6. Intellectual Property Protection:

   • Intellectual Property (IP) Compliance: Companies must protect their intellectual property rights by securing patents, trademarks, copyrights, and trade secrets, and enforcing IP rights against infringement or unauthorized use.

7. Data Protection and Privacy:

   • Data Protection Laws: Companies must comply with data protection and privacy laws governing the collection, processing, storage, and transfer of personal data, including obtaining consent, ensuring data security, and responding to data breaches.

8. Financial Management and Reporting:

   • Financial Controls: Companies should establish internal controls, accounting policies, and procedures to ensure the integrity, accuracy, and reliability of financial reporting.

   • Management Reporting: Private limited companies may implement management reporting systems to track key performance indicators (KPIs), financial metrics, and operational insights for informed decision-making.

9. Risk Management and Compliance Monitoring:

   • Risk Assessment: Companies should conduct risk assessments to identify, evaluate, and mitigate risks related to operations, regulatory compliance, financial stability, and strategic objectives.

   • Compliance Monitoring: Private limited companies may establish compliance monitoring mechanisms to track regulatory changes, monitor compliance with laws and regulations, and implement corrective actions as necessary.

Documents Required For Private Company Compliance

Certificate of Incorporation

Monthly Purchase Bill

Monthly Sales Bill

Sales Return Details

Purchase Return Details

Tax Paid Challans for GST

From 26AS

Day to day Administration expenses and General expenses details

Rental Agreement (if applicable)

Fixed Assets Invoice Copy (if Applicable)

Investment details made by Cash

Investment details made through Bank

Proof of Source of Cash In-flow and Cash Out-flow

Loan details from Bank or Third Party

Outstanding receivables and payables

Company's Pan and two DSCs

Details of Bank used for business transactions (Acct No, IFSC Code)

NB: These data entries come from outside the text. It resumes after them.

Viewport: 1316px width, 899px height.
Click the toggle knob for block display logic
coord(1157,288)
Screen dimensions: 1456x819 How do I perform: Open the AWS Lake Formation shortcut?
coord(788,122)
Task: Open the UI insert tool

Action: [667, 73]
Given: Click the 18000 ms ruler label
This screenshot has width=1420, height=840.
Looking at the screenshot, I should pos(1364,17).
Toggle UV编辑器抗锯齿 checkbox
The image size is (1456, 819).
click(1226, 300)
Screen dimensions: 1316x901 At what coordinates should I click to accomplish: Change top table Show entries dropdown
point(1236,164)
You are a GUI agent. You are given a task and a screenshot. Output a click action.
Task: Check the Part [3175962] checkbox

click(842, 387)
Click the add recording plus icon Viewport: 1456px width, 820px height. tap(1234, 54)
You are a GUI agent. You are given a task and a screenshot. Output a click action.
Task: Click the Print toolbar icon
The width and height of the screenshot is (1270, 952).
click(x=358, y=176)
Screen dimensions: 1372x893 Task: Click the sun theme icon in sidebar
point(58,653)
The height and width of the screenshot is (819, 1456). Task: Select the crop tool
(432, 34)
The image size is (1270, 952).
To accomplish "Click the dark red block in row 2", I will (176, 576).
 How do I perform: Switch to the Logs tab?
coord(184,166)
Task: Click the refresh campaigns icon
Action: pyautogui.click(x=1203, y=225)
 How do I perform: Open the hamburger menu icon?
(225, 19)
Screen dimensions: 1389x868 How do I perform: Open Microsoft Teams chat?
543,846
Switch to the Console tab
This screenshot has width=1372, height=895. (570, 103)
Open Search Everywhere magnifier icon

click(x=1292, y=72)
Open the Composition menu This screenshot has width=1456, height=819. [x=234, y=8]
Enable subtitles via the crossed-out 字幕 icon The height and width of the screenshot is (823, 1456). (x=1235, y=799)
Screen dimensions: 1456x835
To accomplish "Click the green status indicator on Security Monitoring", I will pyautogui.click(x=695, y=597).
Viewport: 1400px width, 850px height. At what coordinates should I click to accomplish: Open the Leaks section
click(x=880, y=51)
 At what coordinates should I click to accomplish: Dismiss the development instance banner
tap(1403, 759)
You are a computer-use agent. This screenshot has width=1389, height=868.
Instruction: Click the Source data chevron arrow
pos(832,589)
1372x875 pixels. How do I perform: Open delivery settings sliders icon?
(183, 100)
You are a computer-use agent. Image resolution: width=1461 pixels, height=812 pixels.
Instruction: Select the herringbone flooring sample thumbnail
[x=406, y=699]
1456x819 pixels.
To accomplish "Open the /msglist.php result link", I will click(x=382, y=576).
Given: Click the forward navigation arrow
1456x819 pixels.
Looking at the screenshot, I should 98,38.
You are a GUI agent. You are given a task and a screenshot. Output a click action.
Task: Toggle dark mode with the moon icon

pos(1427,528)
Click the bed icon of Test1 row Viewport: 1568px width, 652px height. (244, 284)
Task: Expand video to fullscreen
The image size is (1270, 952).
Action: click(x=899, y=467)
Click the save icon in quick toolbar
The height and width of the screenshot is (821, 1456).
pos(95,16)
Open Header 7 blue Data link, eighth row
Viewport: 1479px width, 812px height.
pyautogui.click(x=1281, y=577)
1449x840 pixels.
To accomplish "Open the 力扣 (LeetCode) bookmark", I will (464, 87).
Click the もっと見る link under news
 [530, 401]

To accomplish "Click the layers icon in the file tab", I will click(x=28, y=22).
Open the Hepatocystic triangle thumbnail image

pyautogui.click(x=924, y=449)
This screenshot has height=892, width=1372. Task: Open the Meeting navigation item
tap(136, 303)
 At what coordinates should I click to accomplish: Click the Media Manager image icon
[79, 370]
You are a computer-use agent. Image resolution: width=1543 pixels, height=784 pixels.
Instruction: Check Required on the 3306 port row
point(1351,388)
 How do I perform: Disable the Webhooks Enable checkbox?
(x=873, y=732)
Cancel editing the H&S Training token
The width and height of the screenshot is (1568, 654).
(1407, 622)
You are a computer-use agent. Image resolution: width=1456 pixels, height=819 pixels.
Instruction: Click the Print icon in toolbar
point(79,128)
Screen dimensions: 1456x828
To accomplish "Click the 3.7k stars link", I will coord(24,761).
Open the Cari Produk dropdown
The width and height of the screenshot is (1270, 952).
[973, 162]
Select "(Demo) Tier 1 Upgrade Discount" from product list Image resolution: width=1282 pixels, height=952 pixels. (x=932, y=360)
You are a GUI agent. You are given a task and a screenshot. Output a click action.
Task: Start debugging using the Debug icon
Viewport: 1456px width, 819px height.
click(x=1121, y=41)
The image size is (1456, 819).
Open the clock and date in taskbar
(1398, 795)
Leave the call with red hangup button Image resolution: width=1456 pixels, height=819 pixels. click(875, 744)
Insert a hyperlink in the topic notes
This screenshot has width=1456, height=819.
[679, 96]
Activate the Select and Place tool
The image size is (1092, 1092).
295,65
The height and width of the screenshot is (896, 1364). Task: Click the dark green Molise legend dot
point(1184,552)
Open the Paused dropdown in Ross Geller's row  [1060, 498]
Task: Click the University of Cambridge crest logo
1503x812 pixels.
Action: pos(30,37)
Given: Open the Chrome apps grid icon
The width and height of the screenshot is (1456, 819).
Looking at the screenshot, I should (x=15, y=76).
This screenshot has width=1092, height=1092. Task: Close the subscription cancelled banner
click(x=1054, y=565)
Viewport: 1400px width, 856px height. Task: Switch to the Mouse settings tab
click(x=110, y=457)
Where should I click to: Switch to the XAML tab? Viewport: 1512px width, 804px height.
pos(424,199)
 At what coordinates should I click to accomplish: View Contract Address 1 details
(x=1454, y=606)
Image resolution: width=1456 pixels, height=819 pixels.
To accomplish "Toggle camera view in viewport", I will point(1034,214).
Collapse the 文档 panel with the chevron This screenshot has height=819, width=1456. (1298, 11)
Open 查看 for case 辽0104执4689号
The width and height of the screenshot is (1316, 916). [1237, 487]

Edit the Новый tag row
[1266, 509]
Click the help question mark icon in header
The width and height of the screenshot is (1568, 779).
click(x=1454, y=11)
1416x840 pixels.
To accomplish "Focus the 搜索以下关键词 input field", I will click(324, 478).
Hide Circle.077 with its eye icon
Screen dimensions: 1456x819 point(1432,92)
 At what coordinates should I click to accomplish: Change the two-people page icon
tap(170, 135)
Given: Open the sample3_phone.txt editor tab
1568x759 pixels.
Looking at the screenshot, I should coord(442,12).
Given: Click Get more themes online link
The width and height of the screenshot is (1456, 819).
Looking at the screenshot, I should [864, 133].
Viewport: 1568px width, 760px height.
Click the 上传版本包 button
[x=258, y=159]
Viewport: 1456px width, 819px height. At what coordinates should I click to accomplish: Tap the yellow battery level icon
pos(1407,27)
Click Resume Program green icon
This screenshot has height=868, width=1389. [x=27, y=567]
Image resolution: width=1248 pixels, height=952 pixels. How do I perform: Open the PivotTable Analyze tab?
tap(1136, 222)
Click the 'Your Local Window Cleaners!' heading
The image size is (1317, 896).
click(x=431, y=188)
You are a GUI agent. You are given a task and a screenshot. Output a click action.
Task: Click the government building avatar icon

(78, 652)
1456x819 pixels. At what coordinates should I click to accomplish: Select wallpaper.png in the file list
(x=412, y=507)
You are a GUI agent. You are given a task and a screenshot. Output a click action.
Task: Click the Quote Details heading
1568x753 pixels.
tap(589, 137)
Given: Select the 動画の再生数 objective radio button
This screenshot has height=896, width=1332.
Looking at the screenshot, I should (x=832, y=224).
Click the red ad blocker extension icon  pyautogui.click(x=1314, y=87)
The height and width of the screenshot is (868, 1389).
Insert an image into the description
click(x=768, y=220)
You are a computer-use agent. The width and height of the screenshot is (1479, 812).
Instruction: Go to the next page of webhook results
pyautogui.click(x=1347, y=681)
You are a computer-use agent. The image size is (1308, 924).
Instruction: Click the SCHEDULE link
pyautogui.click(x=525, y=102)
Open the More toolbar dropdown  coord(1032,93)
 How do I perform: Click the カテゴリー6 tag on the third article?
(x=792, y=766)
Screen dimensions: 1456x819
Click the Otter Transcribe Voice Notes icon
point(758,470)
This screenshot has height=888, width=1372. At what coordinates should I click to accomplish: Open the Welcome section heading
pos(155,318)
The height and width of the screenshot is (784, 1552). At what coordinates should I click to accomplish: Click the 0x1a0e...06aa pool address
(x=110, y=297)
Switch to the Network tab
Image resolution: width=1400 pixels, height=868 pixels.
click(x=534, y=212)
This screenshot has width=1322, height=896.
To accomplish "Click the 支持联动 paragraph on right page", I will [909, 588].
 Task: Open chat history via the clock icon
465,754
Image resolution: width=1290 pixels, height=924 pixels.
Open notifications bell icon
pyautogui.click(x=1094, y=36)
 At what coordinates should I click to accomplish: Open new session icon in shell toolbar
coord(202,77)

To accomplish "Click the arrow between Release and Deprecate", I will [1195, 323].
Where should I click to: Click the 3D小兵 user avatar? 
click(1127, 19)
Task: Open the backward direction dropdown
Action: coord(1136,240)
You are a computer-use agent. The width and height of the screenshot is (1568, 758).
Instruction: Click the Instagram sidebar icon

Statement from Bank used for business transactions

Break-up of statement from Bank used for business transactions

Annual compliances refer to the legal and regulatory requirements that private limited companies must fulfill each year. These obligations are mandated by the Companies Act, 2013, and other relevant laws. 

a. Disclosure of Directors' Interest (Form MBP-1) : Directors are required to disclose their interests in other entities, directorships, shareholdings, and a list of relatives who are directors. 

b. Disclosure of Non-Disqualification (Form DIR-8) : Directors declare that they were not disqualified during the previous financial year

c. Delay in Payment to MSME Vendor (Form MSME-1) : Companies file this return half-yearly for outstanding dues payable to Micro or Small Enterprises suppliers. 

d. KYC of Directors (Form DIR-3) : Verification of email and mobile OTP for all directors. 

e. Return of Deposit (Form DPT-3) : Furnishing information about deposits and outstanding receipts of loans or money other than deposits. 

f. Circulation of Financial Statements : Sending approved financial statements, directors' reports, and auditors' reports to members before the Annual General Meeting.

Private limited companies typically need to file the following e-forms with the Registrar of Companies (ROC): 

Annual Returns (MGT-7): Provides details about shareholders, directors, and changes during the year. 

Annual Financial Statements (AOC-4): Includes the balance sheet, profit and loss account, and other financial statements. 

Intimation of Auditor's Appointment (ADT-1): Informs the ROC about the appointment of the company's auditor. 

Annual Income Tax Return (ITR): Filed with the Income Tax Department.

Failure to comply with annual requirements can lead to penalties, legal actions, and even the striking off of the company from the register. It's essential to stay diligent and fulfill these obligations promptly.